(Saved entries)
'''

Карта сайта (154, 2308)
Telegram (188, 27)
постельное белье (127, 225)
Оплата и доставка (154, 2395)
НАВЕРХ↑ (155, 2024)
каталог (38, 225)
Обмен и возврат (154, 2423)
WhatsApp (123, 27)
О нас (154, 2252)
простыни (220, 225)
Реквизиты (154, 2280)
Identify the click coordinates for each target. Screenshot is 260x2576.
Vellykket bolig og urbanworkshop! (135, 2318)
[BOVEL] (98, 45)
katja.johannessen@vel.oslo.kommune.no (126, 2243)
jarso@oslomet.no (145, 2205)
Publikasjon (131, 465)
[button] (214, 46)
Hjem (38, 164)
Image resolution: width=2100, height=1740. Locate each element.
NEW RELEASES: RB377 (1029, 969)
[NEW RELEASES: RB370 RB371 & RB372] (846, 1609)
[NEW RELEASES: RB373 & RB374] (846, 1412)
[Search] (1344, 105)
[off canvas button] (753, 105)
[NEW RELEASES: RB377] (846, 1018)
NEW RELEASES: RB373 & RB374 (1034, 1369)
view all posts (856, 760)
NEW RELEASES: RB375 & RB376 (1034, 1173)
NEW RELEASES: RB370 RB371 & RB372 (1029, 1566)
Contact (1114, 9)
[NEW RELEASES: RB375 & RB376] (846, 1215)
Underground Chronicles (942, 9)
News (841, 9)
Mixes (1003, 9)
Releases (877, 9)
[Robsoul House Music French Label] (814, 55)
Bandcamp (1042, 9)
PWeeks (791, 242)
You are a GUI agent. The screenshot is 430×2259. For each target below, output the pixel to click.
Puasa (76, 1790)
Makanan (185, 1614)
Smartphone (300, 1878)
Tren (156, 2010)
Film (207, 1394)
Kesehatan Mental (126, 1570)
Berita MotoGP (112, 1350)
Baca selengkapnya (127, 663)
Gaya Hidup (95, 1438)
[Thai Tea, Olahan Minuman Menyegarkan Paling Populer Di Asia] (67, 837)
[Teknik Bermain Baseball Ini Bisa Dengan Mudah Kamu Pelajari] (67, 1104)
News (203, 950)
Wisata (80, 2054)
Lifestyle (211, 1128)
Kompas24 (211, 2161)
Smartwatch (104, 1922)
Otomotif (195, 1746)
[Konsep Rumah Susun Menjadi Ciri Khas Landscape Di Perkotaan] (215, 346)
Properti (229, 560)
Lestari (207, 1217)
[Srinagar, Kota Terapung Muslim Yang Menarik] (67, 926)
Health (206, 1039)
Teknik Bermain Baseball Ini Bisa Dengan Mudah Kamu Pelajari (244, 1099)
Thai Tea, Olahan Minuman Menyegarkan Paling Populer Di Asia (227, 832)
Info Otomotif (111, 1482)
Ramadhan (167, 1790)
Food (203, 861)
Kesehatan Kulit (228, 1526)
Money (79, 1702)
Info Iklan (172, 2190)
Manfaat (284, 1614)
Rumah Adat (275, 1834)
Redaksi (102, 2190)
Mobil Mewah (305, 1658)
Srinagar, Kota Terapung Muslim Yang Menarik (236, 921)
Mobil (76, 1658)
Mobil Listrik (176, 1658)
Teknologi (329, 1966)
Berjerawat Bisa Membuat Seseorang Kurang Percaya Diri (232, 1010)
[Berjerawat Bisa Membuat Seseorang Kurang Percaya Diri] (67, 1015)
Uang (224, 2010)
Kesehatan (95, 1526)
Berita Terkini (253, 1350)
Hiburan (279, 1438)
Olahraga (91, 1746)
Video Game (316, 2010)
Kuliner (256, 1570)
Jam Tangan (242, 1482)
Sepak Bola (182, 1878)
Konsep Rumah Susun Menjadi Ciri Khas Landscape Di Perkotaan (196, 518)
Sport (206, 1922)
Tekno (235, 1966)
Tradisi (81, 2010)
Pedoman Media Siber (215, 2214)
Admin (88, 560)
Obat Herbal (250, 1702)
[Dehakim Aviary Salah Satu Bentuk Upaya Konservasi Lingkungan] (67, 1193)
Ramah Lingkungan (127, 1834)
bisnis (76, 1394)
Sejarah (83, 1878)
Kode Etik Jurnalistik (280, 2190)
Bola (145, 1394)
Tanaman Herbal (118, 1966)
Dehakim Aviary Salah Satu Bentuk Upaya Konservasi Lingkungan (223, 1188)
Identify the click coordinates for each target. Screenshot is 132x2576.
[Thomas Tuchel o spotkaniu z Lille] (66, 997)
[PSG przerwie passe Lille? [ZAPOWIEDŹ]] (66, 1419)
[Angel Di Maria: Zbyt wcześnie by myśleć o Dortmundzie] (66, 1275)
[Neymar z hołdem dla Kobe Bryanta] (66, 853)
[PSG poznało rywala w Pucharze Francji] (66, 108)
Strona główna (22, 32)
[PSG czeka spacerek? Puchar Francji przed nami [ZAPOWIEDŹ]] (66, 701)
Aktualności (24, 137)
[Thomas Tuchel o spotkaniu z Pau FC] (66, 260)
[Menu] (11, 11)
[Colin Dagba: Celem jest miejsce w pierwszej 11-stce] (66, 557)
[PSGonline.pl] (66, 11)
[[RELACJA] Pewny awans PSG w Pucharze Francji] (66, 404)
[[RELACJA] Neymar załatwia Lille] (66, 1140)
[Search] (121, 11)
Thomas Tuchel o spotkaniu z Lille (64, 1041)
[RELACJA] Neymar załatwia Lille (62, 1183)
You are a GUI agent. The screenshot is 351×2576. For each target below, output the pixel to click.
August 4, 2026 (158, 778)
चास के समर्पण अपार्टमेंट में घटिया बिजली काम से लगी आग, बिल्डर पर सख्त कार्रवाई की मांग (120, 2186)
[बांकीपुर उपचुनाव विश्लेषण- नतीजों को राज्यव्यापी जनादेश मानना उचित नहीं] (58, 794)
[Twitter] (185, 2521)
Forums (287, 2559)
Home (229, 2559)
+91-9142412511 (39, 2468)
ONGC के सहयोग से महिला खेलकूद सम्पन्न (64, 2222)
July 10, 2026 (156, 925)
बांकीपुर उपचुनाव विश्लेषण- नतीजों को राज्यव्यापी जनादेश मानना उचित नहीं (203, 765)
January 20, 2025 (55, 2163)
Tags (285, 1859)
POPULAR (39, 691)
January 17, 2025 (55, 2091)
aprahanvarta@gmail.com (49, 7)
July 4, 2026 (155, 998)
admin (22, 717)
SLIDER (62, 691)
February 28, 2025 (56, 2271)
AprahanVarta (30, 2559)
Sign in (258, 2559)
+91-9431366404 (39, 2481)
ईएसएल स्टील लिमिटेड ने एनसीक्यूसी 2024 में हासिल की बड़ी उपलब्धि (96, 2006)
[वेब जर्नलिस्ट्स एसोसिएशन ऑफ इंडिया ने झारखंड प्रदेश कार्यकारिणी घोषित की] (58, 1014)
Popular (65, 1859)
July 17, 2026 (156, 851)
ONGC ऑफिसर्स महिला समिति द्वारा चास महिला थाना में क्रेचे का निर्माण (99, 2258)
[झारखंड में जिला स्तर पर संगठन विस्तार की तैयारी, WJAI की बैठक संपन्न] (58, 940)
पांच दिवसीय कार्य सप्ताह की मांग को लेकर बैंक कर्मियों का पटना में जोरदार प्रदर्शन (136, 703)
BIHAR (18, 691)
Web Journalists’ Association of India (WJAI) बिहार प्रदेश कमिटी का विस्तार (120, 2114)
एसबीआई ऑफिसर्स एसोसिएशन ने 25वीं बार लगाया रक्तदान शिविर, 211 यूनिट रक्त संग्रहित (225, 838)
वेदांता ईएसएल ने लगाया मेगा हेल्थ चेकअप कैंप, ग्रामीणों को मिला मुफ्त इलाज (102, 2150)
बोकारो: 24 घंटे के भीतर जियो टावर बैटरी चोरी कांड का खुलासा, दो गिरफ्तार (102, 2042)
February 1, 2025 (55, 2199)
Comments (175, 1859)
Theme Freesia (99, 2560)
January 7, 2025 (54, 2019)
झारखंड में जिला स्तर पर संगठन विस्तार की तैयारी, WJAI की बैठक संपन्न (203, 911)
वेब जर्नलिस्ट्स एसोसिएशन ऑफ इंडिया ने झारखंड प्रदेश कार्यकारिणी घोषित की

'''

A verbatim transcription is needed of the lines above, starting at the line with "NEW RELEASES: RB370 RB371 & RB372 (1029, 1566)" and ending at the line with "[Konsep Rumah Susun", both included, and of nothing else.

RESULT FOR THIS EXERCISE
NEW RELEASES: RB370 RB371 & RB372 (1029, 1566)
Contact (1114, 9)
[NEW RELEASES: RB375 & RB376] (846, 1215)
Underground Chronicles (942, 9)
News (841, 9)
Mixes (1003, 9)
Releases (877, 9)
[Robsoul House Music French Label] (814, 55)
Bandcamp (1042, 9)
PWeeks (791, 242)
You are a GUI agent. The screenshot is 430×2259. For each target below, output the pixel to click.
Puasa (76, 1790)
Makanan (185, 1614)
Smartphone (300, 1878)
Tren (156, 2010)
Film (207, 1394)
Kesehatan Mental (126, 1570)
Berita MotoGP (112, 1350)
Baca selengkapnya (127, 663)
Gaya Hidup (95, 1438)
[Thai Tea, Olahan Minuman Menyegarkan Paling Populer Di Asia] (67, 837)
[Teknik Bermain Baseball Ini Bisa Dengan Mudah Kamu Pelajari] (67, 1104)
News (203, 950)
Wisata (80, 2054)
Lifestyle (211, 1128)
Kompas24 (211, 2161)
Smartwatch (104, 1922)
Otomotif (195, 1746)
[Konsep Rumah Susun Menjadi Ciri Khas Landscape Di Perkotaan] (215, 346)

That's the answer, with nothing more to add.